Block Malicious Hashes on Crowdstrike
Category: Endpoint, Data Enrichment and Threat Intelligence
Cyware Products Used:
Orchestrate
Third-Party Integrations Used:
Polyswarm: To enrich malicious MD5 and SHA256 hashes
Crowdstrike Falcon: To analyze and block malicious hashes.
Problem Statement
Security analysts receive advisories from different sources containing IOCs. The IOCs are further sent for correlation and analysis to make the intel relevant and eventually block the IOCs. The malicious IOCs include MD5 and SHA256 hash values.
When evaluating the ever-widening threats and the time consumed by human analysts on threat-hunting tasks, the need for automated analysis and actioning of malicious threats become the need of the hour.
Solution
Intel Exchange and Orchestrate applications work together to help your analyst perform continuous analysis of threat data and take necessary action to defend against malicious hashes. This section describes how to automate the detection and response workflow for analysts.
How do we solve this problem?
The Block Malicious Hashes on Crowdstrike Falcon playbook triggers as part of any threat hunting workflow. When analysts want to enrich and automatically block malicious hashes on the Crowdstrike Falcon application.
Retrieve Indicators: The playbook starts by receiving malicious indicators from threat hunting activities.
Filter Hashes: The MD5 and SHA256 hashes are filtered out from other indicator types and sent for enrichment.
Enrichment: The identified hashes are sent to the Polyswarm application for enrichment. You can also use a preferred enrichment tool for hash enrichment.
Filter Hashes: The hashes that are not found in the enrichment are filtered out from the list. The playbook formats a list of malicious hashes from enrichment and sends them to Crowdstrike Falcon for blocking.
Block Malicious Hashes: The identified malicious hashes from Polyswarm enrichment are sent to Crowdstrike Falcon for blocking. If any of the hashes are already blocked, the details are just updated to the hash details.
Send Email: The playbook now collates the following information about the activity and sends an email to security teams.
Newly Blocked: Prepares a list of newly blocked hashes along with the details and adds to the email communication.
Already Blocked: Prepares a list of hashes that are already blocked with the details and adds to the email communication.

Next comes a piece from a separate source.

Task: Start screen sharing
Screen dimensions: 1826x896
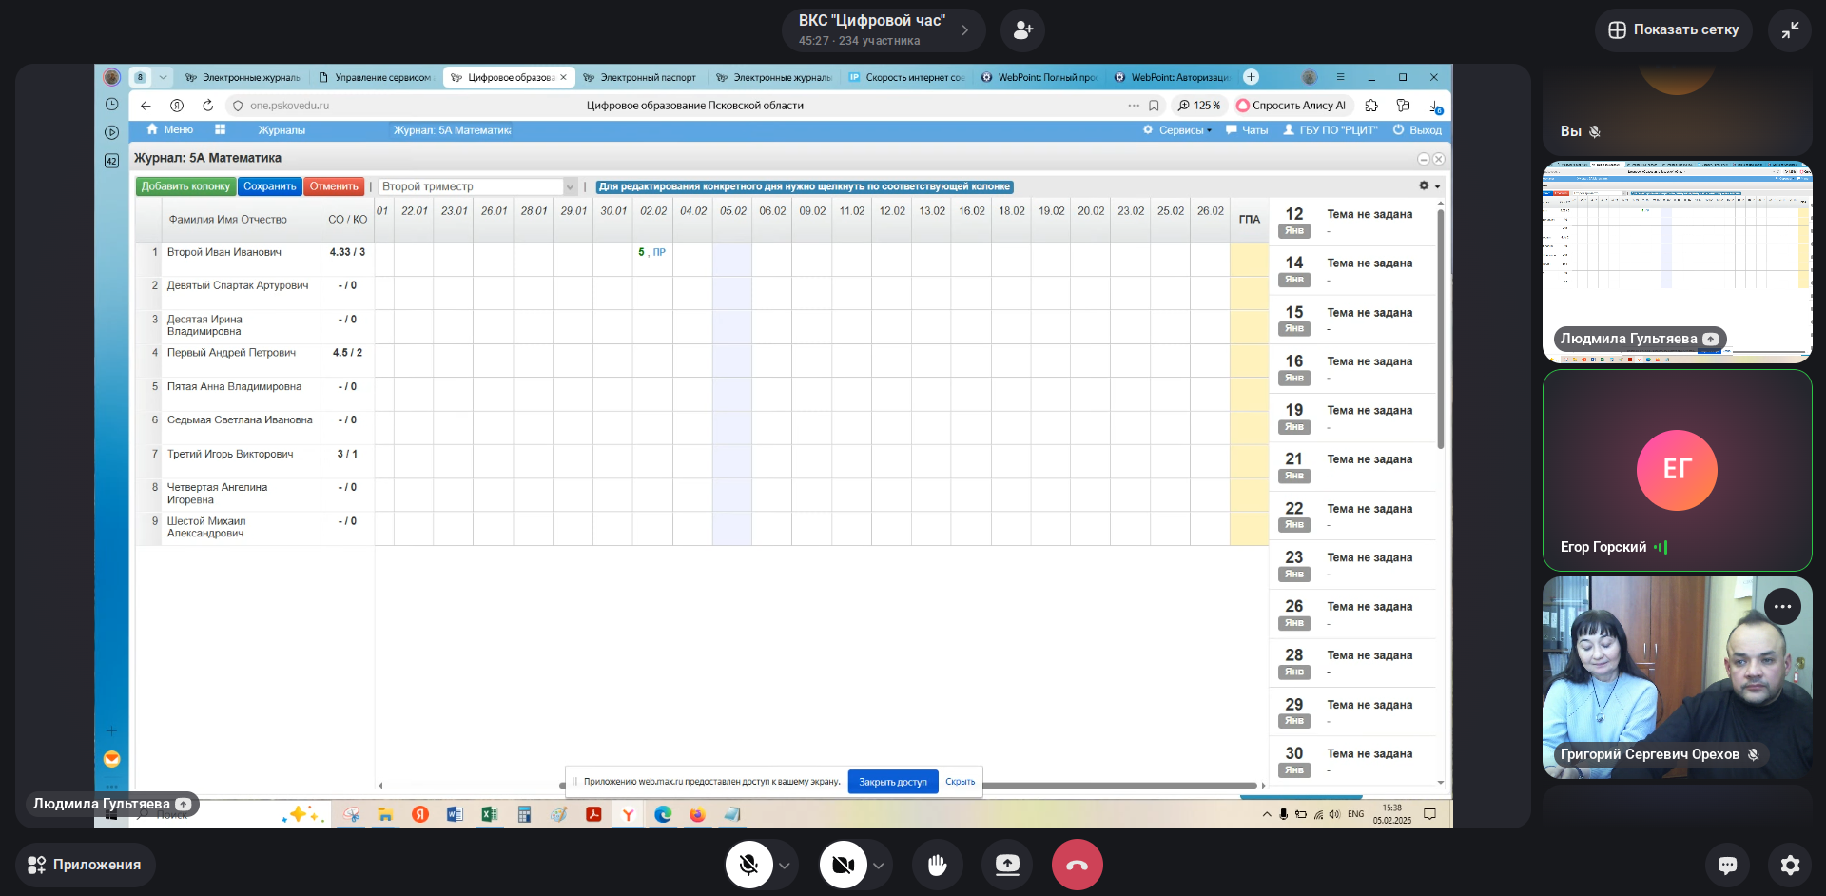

Enrichment Failed: Prepares a list of hashes that are not present in Polyswarm with the details and adds to the email communication.
Benefits
Accelerated Incident Response
Cyberattacks can cause severe damage to the data and intellectual property of an organization. Hence an automated playbook plays an important role in countering the threat at machine speed instead of relying on slower, manual processes.
Reduced MTTD and MTTR
The solution helps organizations to reduce both Mean Time to Detect (MTTD) and Mean Time to Respond (MTTR) by validating and remediating security alerts within minutes.